Requirements –
Write out the passage of the compiler discussion below word for word, starting with "Roger seems to" and going on through "than its getting.".

Excerpt to read –
___
Sadly this may be too little too late for at least the folks over at Blender 3D. They’re seriously considering a switch to clang due to performance differences even after using the latest compiler set with /Ob3. I know blender is part of spec 2017 but the part that’s primarily measured there is not the main cause of concern. So if you’re only looking at that benchmark you’d be missing it. Not having 64bit asan is also grinding their gears pretty bad too…
The code in question is dealing with building the bvh tree during scene preparation (before main rendering) and even after switching to use the intel TBB memory allocator (which gave a very good speed boost) they cannot get within striking distance of clang on many benchmark scenes.
I’ll ping the ASAN @ Microsoft folks and ask them to respond about ASAN for 64.
Hi Roger, we are somewhat familiar with Blender 3D, but we haven’t done a deep dive into the performance of it. We’ve made significant improvements in the last year in code performance as well as build time (full builds, as well as the common developer iteration builds), and we’re set up to continue to make improvements that will affect many codebases. We’ll be happy to take a look at Blender’s sources & performance and see what we can do to help. The performance issues we’ve seen so far are not “out of reach” for our team, and we’re set up to make continued progress in both compile-time & code generation performance.
Would you mind shooting me an email with some of the details of Blender? Specifically the perf measurements you are looking at so we can take a look in-house and see what we can do. My email address is ericXY@microsoft.com (replace XY with the first two letters of my lastname), and I’ll loop in the appropriate folks to the thread.
Visual C++ optimizer lead
I’m a windows platform maintainer for blender, there’s currently no plans to switch to clang, I’m in contact with Gratian Lup who is already prodding at some of the perf differences between msvc and clang.
Roger seems to be an excited user jumping the gun a little bit 🙂
Don’t get me wrong ASAN64 would be awesome, but given the diverse group of developers on blender it’s easy just to ask one of the linux devs to try a bug with ASAN on GCC so the lack of it is not that big of a deal. Also not nearly as informative as ASAN but the pageheap on windows does a pretty awesome job at bringing out those use after free bugs and should get more praise than its getting.
I’ll drop you a line with some of the performance metrics between the compilers/platforms and we’ll take it from there.
Is the “Significant improvements to code generation time by using up to 24 threads instead of 4, depending on available CPU cores.” intended to be available when running under /LTCG in the linker?
I’m not seeing any improvement in this area.
Unfortunately Build Insight doesn’t break out much of what the linker is doing – it just says “Link Invocation” under timelines. Under activity it shows LinkerLTCG but doesn’t break anything down per file. This is a bit unfortunately because that’s where the >80% of the overall build time goes. I do however see in there that Link.exe only runs on 4 of the Timelines (out of 24).
___
Saved data entries

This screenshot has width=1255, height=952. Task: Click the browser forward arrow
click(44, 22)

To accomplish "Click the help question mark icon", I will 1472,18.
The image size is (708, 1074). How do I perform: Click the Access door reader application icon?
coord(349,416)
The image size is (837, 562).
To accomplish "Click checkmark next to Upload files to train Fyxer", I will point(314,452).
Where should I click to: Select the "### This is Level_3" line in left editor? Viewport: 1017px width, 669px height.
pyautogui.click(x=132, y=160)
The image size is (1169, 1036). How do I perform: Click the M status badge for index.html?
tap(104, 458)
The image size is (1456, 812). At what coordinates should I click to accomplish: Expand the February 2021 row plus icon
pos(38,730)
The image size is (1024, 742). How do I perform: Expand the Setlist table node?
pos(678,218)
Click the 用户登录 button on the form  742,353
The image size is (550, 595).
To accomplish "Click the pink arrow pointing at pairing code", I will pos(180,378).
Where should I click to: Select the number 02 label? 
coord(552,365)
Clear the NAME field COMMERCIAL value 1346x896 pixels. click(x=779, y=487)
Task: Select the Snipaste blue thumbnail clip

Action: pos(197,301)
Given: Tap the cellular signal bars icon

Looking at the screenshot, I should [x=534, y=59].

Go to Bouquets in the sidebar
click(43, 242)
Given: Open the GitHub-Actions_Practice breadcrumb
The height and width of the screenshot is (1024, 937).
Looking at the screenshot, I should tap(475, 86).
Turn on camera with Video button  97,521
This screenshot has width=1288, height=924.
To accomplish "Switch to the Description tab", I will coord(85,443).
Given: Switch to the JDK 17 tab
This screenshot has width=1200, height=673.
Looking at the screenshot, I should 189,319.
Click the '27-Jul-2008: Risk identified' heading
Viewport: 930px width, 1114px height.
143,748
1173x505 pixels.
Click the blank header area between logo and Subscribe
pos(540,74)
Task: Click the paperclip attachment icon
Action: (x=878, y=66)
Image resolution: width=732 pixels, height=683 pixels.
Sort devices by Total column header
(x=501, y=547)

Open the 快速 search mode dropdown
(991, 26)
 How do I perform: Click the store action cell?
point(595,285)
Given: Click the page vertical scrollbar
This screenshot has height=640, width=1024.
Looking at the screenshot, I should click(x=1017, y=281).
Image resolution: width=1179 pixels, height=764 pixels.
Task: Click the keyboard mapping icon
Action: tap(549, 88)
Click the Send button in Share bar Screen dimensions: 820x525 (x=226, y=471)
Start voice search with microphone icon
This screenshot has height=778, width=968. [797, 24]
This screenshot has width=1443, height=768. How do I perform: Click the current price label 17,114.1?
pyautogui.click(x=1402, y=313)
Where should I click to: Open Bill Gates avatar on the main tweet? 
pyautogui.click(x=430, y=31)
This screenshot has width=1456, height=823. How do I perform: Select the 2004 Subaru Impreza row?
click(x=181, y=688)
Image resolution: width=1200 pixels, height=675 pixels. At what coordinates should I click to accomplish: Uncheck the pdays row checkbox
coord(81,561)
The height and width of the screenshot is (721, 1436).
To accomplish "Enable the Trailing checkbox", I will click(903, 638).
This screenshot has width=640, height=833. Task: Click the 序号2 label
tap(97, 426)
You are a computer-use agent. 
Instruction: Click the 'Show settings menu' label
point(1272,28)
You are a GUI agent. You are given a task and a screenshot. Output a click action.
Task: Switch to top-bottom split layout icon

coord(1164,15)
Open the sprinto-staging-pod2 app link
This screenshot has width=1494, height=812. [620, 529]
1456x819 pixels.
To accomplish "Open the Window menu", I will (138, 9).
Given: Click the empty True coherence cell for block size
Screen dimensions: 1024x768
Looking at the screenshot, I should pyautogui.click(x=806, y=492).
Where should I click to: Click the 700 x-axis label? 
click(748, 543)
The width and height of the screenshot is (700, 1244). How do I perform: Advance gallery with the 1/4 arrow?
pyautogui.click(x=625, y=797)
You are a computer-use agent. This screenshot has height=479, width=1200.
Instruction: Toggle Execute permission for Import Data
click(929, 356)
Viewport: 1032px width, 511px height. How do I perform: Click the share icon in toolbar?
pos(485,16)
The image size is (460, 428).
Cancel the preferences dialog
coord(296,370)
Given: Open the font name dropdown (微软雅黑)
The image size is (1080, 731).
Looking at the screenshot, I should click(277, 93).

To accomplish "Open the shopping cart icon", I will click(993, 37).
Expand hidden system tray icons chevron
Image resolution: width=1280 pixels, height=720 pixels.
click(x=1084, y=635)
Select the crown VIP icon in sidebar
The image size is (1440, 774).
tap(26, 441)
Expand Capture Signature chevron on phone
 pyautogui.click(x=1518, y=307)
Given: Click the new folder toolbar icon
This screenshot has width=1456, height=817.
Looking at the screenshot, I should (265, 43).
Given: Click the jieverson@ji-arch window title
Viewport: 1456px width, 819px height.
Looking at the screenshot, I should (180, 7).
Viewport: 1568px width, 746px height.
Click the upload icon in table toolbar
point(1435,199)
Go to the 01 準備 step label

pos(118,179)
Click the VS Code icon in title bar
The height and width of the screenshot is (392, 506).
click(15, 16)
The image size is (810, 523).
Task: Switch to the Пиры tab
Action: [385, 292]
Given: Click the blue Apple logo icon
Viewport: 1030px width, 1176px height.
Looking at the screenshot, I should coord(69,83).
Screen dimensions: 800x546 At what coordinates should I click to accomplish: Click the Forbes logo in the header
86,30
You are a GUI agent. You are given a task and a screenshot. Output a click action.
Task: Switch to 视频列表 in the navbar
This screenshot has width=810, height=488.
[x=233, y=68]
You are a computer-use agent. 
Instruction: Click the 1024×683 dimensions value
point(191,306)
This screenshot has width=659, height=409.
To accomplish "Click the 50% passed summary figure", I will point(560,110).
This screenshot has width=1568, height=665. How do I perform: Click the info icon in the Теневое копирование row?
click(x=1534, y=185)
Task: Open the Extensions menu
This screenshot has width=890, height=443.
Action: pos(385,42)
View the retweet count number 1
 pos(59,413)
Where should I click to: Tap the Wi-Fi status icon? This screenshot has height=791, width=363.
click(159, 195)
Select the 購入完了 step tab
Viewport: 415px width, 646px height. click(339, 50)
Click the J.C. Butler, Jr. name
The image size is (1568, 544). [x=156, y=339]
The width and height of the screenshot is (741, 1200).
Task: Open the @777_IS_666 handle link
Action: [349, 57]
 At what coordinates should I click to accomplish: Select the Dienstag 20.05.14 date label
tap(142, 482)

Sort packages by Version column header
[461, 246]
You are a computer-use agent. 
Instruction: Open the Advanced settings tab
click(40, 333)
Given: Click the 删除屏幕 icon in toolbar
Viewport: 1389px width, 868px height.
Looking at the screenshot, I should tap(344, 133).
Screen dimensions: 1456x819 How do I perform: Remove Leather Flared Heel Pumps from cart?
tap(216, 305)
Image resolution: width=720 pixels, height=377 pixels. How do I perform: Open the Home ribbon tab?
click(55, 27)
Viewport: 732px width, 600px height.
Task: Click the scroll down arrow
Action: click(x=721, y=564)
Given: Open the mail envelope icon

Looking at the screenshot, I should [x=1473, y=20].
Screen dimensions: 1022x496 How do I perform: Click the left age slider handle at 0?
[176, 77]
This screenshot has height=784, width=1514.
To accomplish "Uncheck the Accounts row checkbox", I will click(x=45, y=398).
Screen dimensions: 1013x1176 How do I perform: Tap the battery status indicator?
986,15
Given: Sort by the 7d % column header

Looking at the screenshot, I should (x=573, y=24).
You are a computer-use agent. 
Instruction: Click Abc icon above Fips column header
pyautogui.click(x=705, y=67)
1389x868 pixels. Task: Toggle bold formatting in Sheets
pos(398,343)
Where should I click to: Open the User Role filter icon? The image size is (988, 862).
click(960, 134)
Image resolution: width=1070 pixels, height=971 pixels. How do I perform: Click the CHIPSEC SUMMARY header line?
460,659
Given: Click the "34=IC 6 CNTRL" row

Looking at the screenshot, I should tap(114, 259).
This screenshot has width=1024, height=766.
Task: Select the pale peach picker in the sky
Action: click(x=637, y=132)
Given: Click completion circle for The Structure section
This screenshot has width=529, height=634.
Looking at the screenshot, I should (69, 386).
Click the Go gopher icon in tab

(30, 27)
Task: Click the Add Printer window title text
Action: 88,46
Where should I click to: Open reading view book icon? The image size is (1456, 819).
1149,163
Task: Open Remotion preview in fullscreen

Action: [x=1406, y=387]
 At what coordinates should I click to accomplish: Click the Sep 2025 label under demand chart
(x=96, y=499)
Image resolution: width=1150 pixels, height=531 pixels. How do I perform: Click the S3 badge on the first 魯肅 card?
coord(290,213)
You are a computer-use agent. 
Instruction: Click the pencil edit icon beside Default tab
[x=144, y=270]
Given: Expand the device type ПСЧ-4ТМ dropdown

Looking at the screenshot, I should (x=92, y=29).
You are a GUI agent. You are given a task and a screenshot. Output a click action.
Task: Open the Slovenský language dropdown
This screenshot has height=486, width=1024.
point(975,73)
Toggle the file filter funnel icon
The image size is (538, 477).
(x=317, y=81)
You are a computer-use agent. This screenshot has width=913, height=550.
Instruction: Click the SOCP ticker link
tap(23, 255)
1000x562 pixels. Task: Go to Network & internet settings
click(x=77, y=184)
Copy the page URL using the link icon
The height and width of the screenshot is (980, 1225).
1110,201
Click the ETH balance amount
___
Problem solution –
Roger seems to be an excited user jumping the gun a little bit 🙂
Don’t get me wrong ASAN64 would be awesome, but given the diverse group of developers on blender it’s easy just to ask one of the linux devs to try a bug with ASAN on GCC so the lack of it is not that big of a deal. Also not nearly as informative as ASAN but the pageheap on windows does a pretty awesome job at bringing out those use after free bugs and should get more praise than its getting.